For its part, the promoter managed to get the case shifted to New York and then filed its own counterclaims. It argued that it had paid nearly 75% of Carey’s agreed fee and that, while it was behind on payments, this was customary in its business, and the singer would have received all the monies she was due had she gone ahead with the shows. The promoter also said Mirage had given no indication that it was planning on pulling the plug because of the late payments.

In its countersuit FEG sued not only Mirage but also Carey directly, arguing that the business – with which FEG had its contracts – was just an “alter-ego” for the star. It also claimed that Carey defamed FEG in a tweet linking to a E! News story about the last minute cancellations, in which she wrote “devastated my shows in Chile, Argentina and Brazil had to be cancelled. My fans deserve better than how some of these promoters treated them”.

However, according to Law 360, this week New York judge William Pauley threw out the claims against Carey herself.
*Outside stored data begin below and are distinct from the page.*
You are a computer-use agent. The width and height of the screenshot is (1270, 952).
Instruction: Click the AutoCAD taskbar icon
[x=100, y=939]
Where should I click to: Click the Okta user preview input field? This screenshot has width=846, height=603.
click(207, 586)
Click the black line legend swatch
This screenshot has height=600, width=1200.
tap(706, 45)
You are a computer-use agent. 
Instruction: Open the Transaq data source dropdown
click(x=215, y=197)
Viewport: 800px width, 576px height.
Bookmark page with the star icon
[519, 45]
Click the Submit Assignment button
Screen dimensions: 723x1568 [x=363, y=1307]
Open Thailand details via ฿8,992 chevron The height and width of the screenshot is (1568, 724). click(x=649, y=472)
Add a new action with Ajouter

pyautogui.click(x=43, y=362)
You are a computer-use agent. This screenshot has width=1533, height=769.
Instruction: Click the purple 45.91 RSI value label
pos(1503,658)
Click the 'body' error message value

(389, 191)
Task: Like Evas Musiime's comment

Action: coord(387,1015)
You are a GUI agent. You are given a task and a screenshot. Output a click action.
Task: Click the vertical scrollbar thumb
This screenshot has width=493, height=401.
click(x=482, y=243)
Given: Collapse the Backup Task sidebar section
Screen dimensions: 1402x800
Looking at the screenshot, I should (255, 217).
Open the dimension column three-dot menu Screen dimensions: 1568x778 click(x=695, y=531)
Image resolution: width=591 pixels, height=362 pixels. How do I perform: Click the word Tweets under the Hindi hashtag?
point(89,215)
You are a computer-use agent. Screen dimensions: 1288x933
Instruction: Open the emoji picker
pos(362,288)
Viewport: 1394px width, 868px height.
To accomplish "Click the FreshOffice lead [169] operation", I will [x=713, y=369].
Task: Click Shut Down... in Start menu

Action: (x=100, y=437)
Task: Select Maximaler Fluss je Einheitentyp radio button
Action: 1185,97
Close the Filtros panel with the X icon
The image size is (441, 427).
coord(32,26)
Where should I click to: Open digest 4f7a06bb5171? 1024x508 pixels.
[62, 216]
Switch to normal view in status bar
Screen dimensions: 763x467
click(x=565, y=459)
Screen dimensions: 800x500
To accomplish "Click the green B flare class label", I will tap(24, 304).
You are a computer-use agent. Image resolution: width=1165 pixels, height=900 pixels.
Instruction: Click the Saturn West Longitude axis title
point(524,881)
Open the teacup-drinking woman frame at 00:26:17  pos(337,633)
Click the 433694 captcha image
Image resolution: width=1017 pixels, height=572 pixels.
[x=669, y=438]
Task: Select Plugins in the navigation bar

He said allegations that Mirage was an “alter-ego” for Carey were “too weak” to hold her personally liable for the company’s contracts. Meanwhile the tweet, he said, simply expressed an opinion.

Noting that FEG’s defamation claim related just to the words of the tweet, not statements made in the E! News story she linked to, he said: “Viewed in context, Carey tweeted an opinion. What Carey’s fans ‘deserve’ and whether they ‘deserve better’ than how some promoters ‘treated them’ is conjectural and vague”.

However, Pauley said that FEG’s case against Mirage could proceed. Because while the latter had presented emails that it said showed it acted in accordance with its contract with the promoter when cancelling the shows, the judge reckoned the wider litigation couldn’t be resolved based on that correspondence alone.